On Saturday, President Felipe Calderón announced a cabinet reshuffle, with an eye to the 2012 election. Juan Molinar Horcasitas, one of Calderón’s closest political advisers, resigned as Secretary of Communications and Transportation in order “to participate intensively in political-party work that is important for the life of the country” according to the President’s statement. He is being replaced by Dionisio Pérez-Jácome, who has been Undersecretary of Finance for Expenditures and who also briefly served as presidential chief of staff.
Molinar’s record as head of SCT was not stellar. The ministry continued to be bedeviled by technical problems in executing the government’s ambitious transportation infrastructure program. And little headway was made in the area of telecommunications policy, where the award of a large bloc of wireless spectrum to a Nextel-Televisa consortium was drowned in a sea of lawsuits and the withdrawal of Televisa.

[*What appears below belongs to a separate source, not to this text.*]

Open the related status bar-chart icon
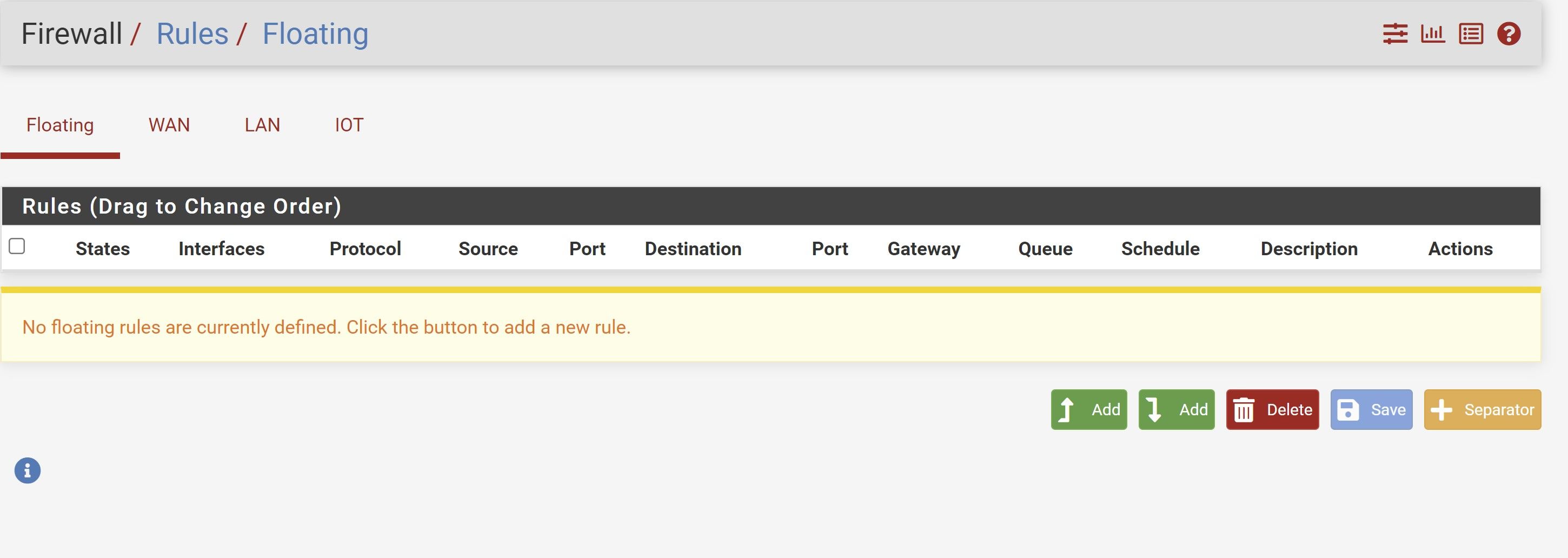This screenshot has width=1568, height=558. click(1433, 34)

The President also named congressman Roberto Gil Zuarth as his new private secretary, replacing Luis Felipe Bravo Mena. Gil Zuarth had been widely seen as the President’s preferred candidate to take over the PAN in the party’s recent election of a new leader (an election won by Senator Gustavo Madero). Bravo Mena is returning to the private sector.

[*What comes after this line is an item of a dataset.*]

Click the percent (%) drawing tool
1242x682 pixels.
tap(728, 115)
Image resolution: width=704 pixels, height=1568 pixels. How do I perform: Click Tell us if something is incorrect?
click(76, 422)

As noted by El Universal’s Bajo Reserva column: “Inside and outside his party, the PAN, the reading [of the changes] was the same: it is a signal that Calderón is not packing his bags and ready to give up power, perhaps to a political adversary. [The appointments] announced yesterday were a demonstration that he will give battle to everyone, including those within his own party.”

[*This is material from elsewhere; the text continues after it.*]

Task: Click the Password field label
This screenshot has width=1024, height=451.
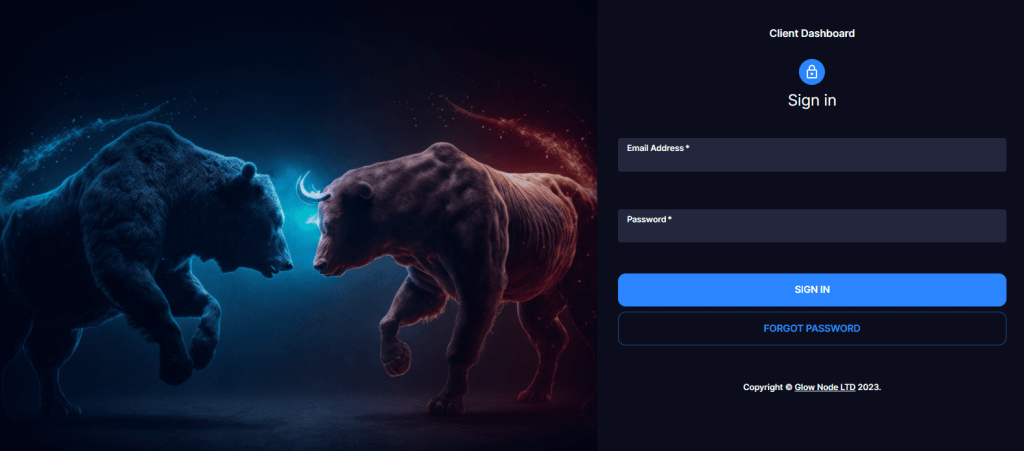Action: click(649, 219)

Georgina Kessel moves from Secretary of Energy to the President of Banobras, the development bank. She replaces Alonso García Tamés, who returns to the private sector.
José Antonio Meade, Undersecretary of Finance, becomes the new Secretary of Energy. Meade becomes the last of the senior level technocratic ‘old guard’ of the Ministry of Finance to leave, a process that started with the appointment of Ernesto Cordero as Finance Secretary in December 2009.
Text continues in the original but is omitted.